New Recommendations for Providers
Doctors are refusing to sit back and watch patients die from prescription drug abuse. The AMA Task Force now advises physicians and other prescribers to ask about a patient’s prescription history if the patient comes to the office with a need for prescription pain medication. If you’ve been in treatment for prescription drug abuse, you may already be familiar with the prescription drug monitoring programs that exist in most states. Before writing a prescription for you, the doctor can access a website that provides information on what prescriptions you’ve shown up with at pharmacies.
Doctors will also be asking their patients to sign authorizations to exchange information with the patient’s other healthcare providers. They are on the lookout not only for evidence of pain medication abuse but for all types of prescription drug abuse—benzodiazepines, for example, or amphetamines.
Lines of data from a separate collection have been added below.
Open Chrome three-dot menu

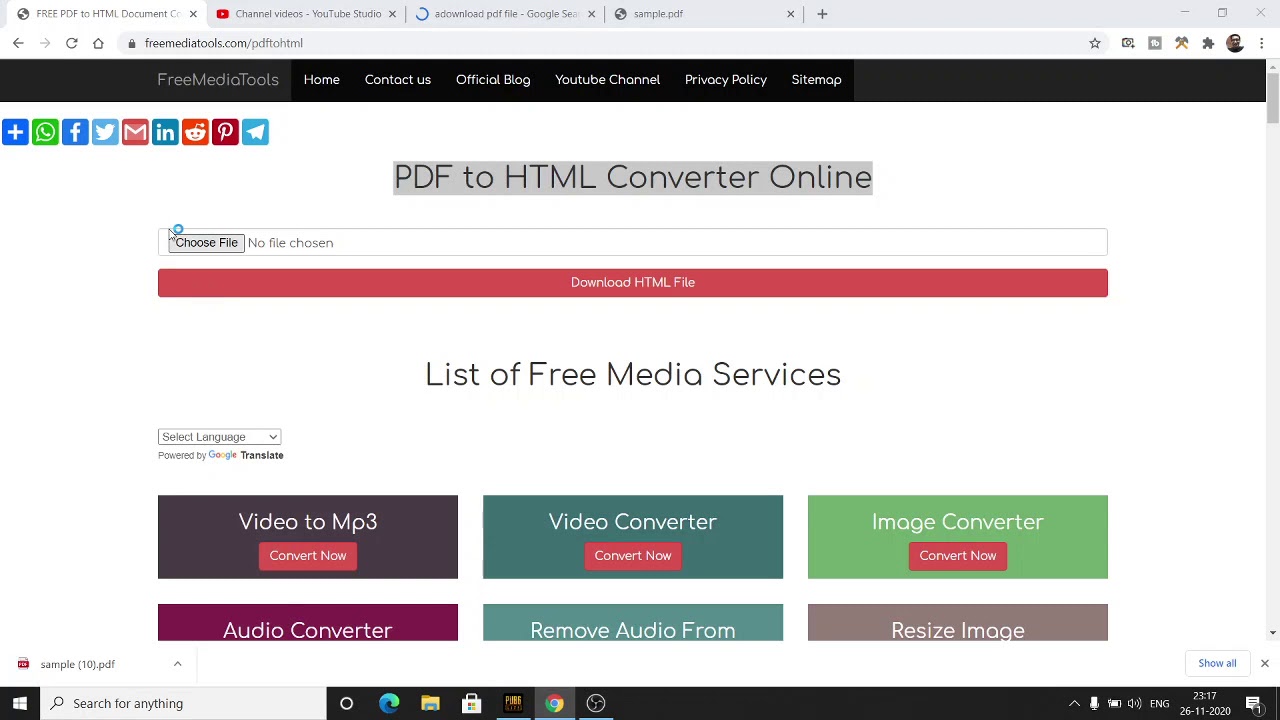(1262, 43)
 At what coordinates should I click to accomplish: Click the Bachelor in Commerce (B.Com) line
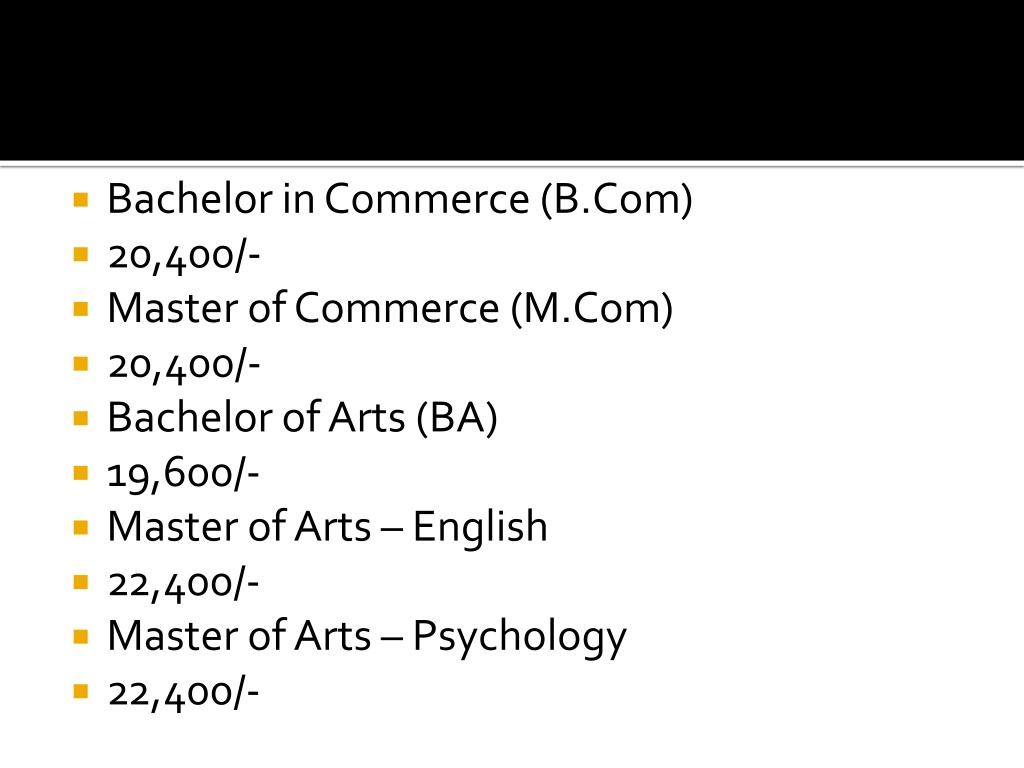400,199
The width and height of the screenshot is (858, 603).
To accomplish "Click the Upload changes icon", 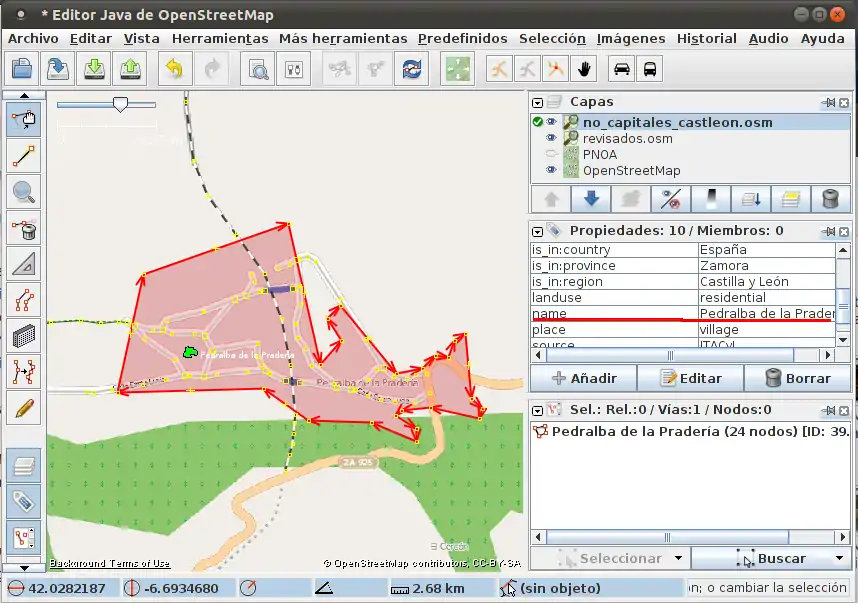I will pyautogui.click(x=130, y=69).
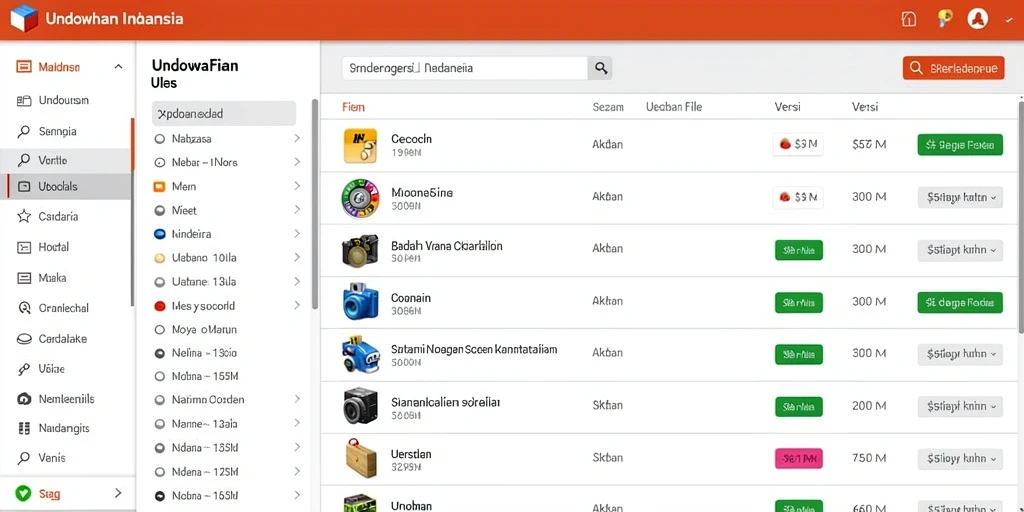
Task: Click the wooden box Uerstlan icon
Action: pos(360,458)
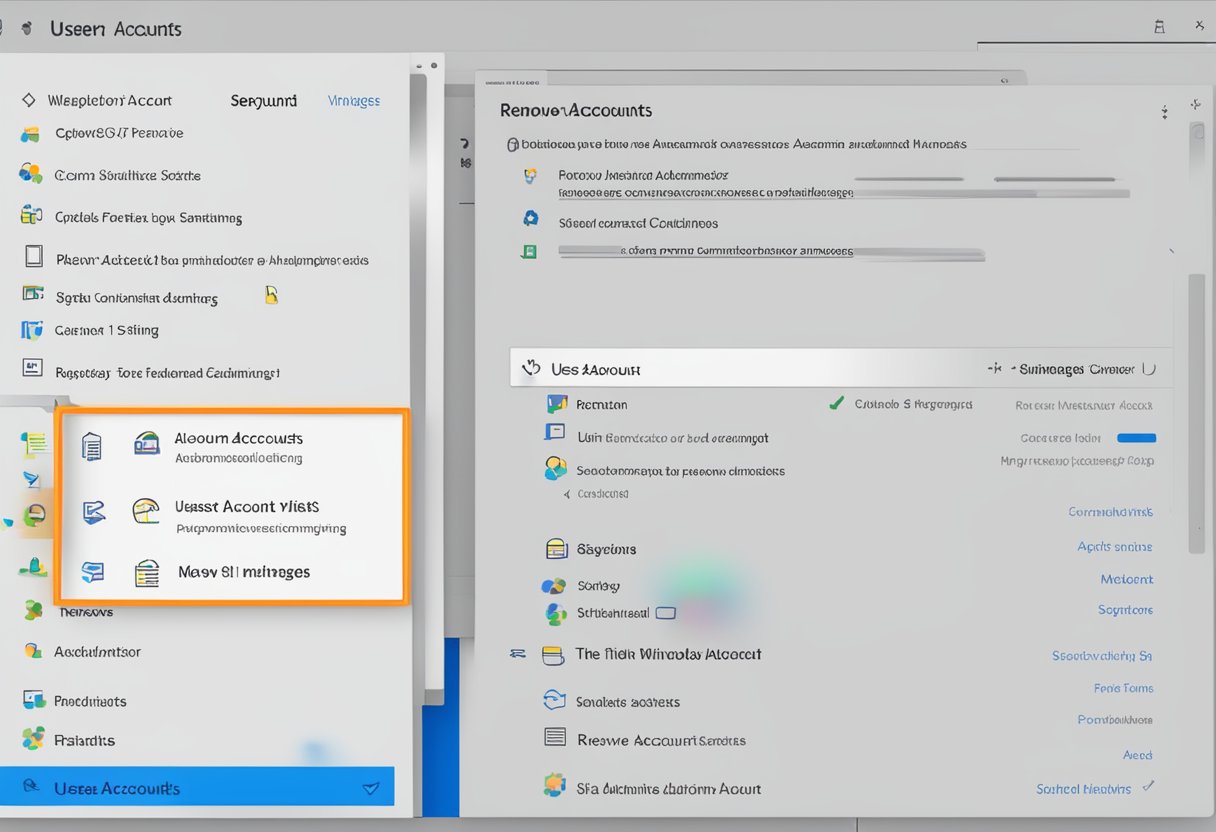Click the pin icon beside Renover Accounts
This screenshot has height=832, width=1216.
point(1195,105)
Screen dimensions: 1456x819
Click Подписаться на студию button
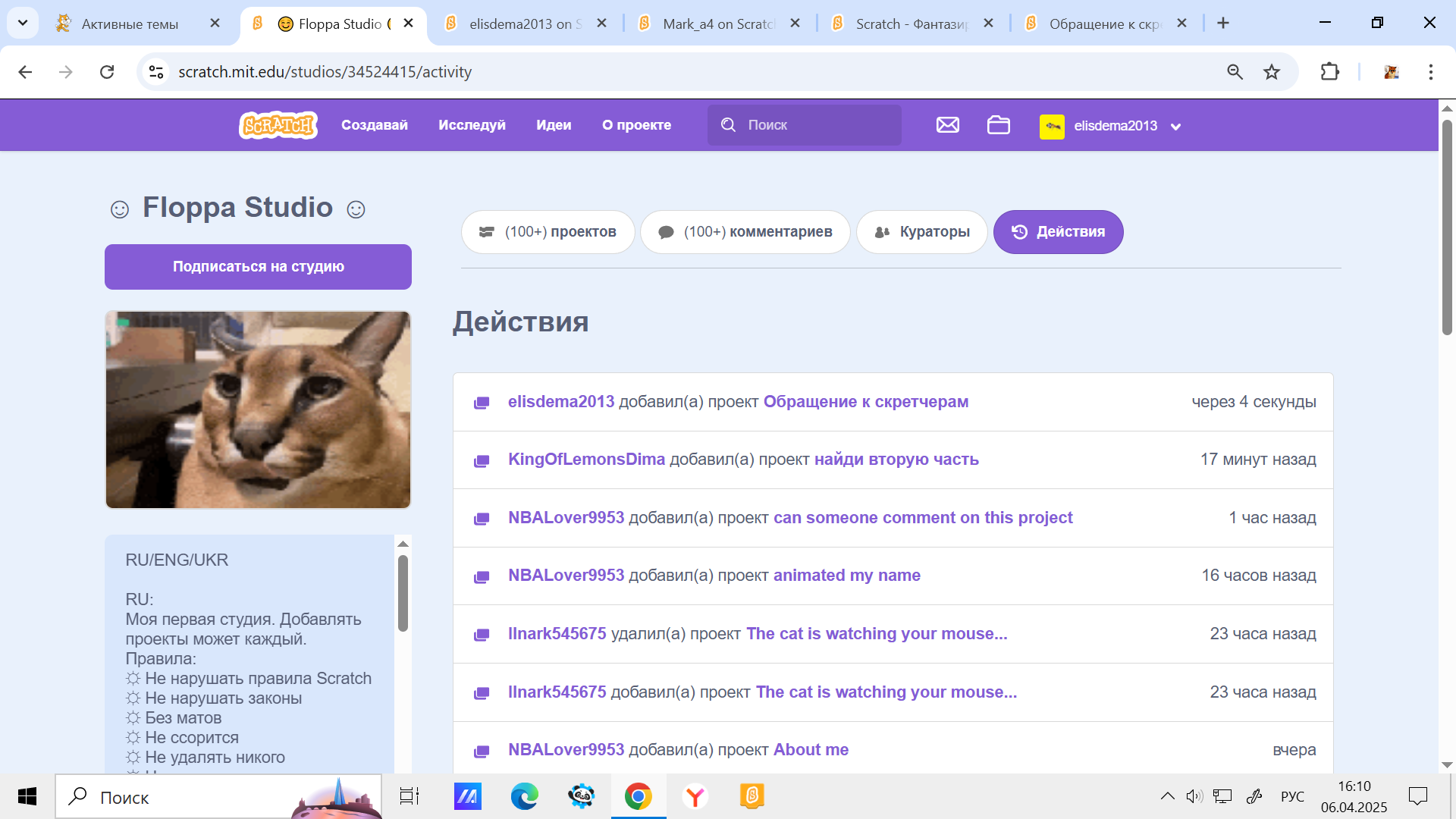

They are also advised to take a long, hard look at their own prescribing patterns. What medications do they prescribe most often? What diagnoses convince them to pull out the prescription pad?
They can also opt to receive prompts to prescribe naloxone for those patients who possibly may be abusing prescription drugs.
Doing Your Part: Heed the Danger
Did you know that in 2007 three of the top executives at Purdue Pharma pled guilty to misleading physicians, other prescribers, and even the Food and Drug Administration about the safety of OxyContin addiction? Janssen Pharmceuticals has adopted a transparency policy so that people can look up on its website if it has made payments to prescribers, funded medical education grants, or made charitable donations that could promote use of its products.
If you are the patient, you must be aware of the possibility that an innocent prescription can lead to prescription drug abuse, heroin addiction, and even death. If you are the person watching a loved one become addicted to pain pills, it’s your responsibility to clear out your medicine cabinet. You can look up drug take-back sites in your community on the National Association of Boards of Pharmacy (NABP) website.
You can also contact your local methadone program for information on getting started in treatment. Everything starts with an assessment, no matter what program you choose, and so it’s up to you to pick up the phone and make that first call. Prescription drug abuse is no joke, and it could cost you your life.